Gynecologic assessment includes inspection of the external genitalia, palpation of the inguinal area for hernias or masses, and visualization of the vagina. Hymenal anatomy should be noted and documented in the medical record (see Figs. 13-1 and 13-2). Hymens come in different configurations, with many variants of “normal.” Hymens can be classified as crescentic or posterior rim, annular, or redundant.3,4 Recognition of an imperforate hymen before puberty is generally greatly appreciated by parents, so that anticipatory guidance can be given and an easy procedure accomplished before menstrual flow accumulates behind a blocked passageway. Cribriform or microperforate hymens and septate hymens can also be confusing to the untrained eye; pictures of each are seen in Figure 13-2. Further subtleties of the hymenal examination are addressed in the section Approach to the Child who Has Been Sexually Abused.
Often foreign bodies such as bits of toilet paper can be identified with the child in this position. A butterfly catheter of any size with the needle cut off can be attached to a tuberculin syringe with 1 μL of saline, and then placed inside a 12-inch red rubber bladder catheter to irrigate or wash off the genitalia.5 This catheter within a catheter can be squirted on the patient’s hand or thigh, so as not to surprise her, with explanation that it may feel cold and wet, allowing the area to be irrigated easily.
During the gynecologic examination, the clinician should note the presence of pubic hair, the size of the clitoris, hymenal configuration, signs of estrogenization of the vagina and hymen, and perineal hygiene.3 A clitoris larger than 10 mm in a pubertal girl is considered enlarged. The clitoris in the premenarchal child averages 3 mm in length and 3 mm in transverse diameter.6 If the hymen is viewed in lithotomy or frogleg position and likened to the face of a clock, irregular notching or transactions of the hymen between 5 and 7 o’clock are suggestive of sexual abuse, forced sexual intercourse, or trauma.
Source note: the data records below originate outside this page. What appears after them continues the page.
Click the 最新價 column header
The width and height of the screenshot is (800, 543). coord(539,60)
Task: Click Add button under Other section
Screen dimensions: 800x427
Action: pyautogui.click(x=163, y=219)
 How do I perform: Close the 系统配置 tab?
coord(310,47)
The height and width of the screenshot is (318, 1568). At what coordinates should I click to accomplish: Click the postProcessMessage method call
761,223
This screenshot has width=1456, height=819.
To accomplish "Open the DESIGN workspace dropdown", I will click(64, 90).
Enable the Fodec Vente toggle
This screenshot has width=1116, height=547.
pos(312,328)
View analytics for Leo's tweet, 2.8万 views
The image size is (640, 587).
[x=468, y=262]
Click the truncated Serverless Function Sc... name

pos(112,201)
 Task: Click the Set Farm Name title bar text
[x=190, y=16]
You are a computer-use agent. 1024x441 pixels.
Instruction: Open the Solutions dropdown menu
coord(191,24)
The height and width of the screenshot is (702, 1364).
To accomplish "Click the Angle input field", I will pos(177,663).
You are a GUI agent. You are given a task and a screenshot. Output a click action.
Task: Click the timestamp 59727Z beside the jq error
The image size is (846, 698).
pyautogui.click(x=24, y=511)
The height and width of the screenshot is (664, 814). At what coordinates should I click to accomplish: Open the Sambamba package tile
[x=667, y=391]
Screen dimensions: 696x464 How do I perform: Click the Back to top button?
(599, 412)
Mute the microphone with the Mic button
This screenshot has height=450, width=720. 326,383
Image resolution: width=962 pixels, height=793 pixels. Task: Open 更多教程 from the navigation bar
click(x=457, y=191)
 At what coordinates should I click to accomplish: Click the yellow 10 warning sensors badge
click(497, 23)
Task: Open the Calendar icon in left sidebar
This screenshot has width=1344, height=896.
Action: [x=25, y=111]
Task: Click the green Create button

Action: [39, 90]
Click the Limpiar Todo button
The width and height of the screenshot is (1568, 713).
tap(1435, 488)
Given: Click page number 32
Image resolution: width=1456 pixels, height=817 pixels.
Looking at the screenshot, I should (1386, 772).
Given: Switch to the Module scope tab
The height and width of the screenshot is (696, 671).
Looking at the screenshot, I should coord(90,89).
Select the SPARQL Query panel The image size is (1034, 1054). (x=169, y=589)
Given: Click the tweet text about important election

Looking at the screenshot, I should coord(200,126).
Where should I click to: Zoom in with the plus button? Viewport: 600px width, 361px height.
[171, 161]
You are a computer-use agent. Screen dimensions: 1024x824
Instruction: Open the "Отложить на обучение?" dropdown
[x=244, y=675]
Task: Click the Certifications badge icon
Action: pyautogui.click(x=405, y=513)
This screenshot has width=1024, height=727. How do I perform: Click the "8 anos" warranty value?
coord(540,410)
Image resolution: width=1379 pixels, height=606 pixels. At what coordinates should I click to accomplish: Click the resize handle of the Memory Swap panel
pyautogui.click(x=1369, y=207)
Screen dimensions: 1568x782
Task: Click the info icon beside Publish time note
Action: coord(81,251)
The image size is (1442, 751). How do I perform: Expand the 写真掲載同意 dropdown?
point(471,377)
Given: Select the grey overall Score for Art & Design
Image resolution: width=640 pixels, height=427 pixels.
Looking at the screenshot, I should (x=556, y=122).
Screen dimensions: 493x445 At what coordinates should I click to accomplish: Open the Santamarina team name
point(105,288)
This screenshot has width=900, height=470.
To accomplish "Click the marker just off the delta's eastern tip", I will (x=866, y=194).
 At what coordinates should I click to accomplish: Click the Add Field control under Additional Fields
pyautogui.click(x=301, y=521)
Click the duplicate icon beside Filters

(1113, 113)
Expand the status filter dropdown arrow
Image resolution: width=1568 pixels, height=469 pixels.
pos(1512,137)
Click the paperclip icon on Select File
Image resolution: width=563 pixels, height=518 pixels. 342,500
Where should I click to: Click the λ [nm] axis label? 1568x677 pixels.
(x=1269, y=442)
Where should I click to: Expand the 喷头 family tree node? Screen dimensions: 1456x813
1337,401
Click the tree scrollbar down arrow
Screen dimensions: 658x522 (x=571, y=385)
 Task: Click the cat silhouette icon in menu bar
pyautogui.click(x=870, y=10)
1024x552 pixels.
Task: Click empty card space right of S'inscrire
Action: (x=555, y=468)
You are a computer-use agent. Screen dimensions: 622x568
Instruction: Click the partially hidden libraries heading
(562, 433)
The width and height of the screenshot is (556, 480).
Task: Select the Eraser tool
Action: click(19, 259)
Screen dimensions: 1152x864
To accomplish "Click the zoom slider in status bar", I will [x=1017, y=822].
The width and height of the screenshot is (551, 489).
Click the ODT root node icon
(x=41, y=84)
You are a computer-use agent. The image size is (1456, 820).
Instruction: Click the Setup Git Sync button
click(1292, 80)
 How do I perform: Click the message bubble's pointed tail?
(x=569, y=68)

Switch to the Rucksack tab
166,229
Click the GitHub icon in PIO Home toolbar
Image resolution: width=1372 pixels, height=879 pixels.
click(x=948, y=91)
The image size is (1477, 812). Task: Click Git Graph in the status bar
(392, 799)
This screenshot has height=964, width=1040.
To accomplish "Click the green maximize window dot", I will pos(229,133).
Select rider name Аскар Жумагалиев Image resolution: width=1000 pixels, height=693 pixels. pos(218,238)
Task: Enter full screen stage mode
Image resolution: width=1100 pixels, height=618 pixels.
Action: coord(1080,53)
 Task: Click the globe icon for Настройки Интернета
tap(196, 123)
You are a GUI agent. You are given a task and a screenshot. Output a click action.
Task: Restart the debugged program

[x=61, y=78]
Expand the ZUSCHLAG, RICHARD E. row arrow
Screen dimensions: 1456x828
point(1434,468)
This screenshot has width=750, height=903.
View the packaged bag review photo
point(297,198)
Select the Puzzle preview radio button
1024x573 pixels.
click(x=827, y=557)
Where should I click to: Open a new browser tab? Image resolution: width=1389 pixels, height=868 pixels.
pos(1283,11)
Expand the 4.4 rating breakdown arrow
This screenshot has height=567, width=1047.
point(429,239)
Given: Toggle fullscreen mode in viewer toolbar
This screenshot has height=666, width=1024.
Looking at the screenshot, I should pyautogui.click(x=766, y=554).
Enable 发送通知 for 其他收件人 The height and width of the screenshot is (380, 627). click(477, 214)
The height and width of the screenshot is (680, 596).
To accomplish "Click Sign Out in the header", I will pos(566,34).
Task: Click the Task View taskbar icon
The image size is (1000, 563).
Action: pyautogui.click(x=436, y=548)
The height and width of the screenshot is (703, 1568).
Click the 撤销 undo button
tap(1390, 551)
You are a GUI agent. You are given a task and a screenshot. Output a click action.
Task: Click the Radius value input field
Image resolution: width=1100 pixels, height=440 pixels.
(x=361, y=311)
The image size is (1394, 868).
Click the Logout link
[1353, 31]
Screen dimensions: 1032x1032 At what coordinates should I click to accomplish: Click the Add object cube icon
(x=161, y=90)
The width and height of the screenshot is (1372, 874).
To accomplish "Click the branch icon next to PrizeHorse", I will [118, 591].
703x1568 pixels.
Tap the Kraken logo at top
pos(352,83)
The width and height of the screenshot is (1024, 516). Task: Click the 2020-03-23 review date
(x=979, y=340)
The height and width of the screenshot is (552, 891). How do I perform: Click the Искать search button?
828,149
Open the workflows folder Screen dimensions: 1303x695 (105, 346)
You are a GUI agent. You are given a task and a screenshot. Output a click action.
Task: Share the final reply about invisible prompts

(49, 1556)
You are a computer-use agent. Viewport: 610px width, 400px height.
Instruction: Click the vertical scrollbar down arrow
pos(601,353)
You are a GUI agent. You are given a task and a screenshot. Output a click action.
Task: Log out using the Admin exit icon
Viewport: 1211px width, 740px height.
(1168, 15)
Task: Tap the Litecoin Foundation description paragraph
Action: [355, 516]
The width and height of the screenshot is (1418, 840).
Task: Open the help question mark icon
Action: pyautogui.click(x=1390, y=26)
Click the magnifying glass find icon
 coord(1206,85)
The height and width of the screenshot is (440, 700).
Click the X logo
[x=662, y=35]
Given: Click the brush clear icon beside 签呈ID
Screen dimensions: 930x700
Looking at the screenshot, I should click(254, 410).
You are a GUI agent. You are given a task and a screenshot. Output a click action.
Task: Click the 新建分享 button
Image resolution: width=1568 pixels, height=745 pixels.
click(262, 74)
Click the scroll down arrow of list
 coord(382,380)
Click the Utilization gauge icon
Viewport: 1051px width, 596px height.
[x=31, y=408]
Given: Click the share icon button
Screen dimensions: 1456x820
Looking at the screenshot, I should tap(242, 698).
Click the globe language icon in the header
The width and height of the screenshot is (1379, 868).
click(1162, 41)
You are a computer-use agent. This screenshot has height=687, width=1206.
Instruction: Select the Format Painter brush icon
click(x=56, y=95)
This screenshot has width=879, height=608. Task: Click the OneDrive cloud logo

In the adolescent, inspection of the genitalia allows for identification of normal versus abnormal medical findings, including folliculitis or “razor burn” in patients who shave or use other means of hair removal (usually noninfectious). Candidal vulvovaginitis can also be seen and may be the first presenting sign of diabetes. In patients who present repeatedly with yeast vaginitis, a urinalysis can rule out diabetes, and a culture on bismuth sulfate (BiGGY) agar can determine whether Candida is the offending organism. Visual inspection allows the opportunity to educate the adolescent in tampon use and in proper hygiene techniques; it may also elicit questions that the teen may have been too embarrassed to ask about (e.g., clitoral size, irregularities in size or shape of labia). A “lump” felt by a teenager may be a Bartholin’s cyst rather than perceived cancer.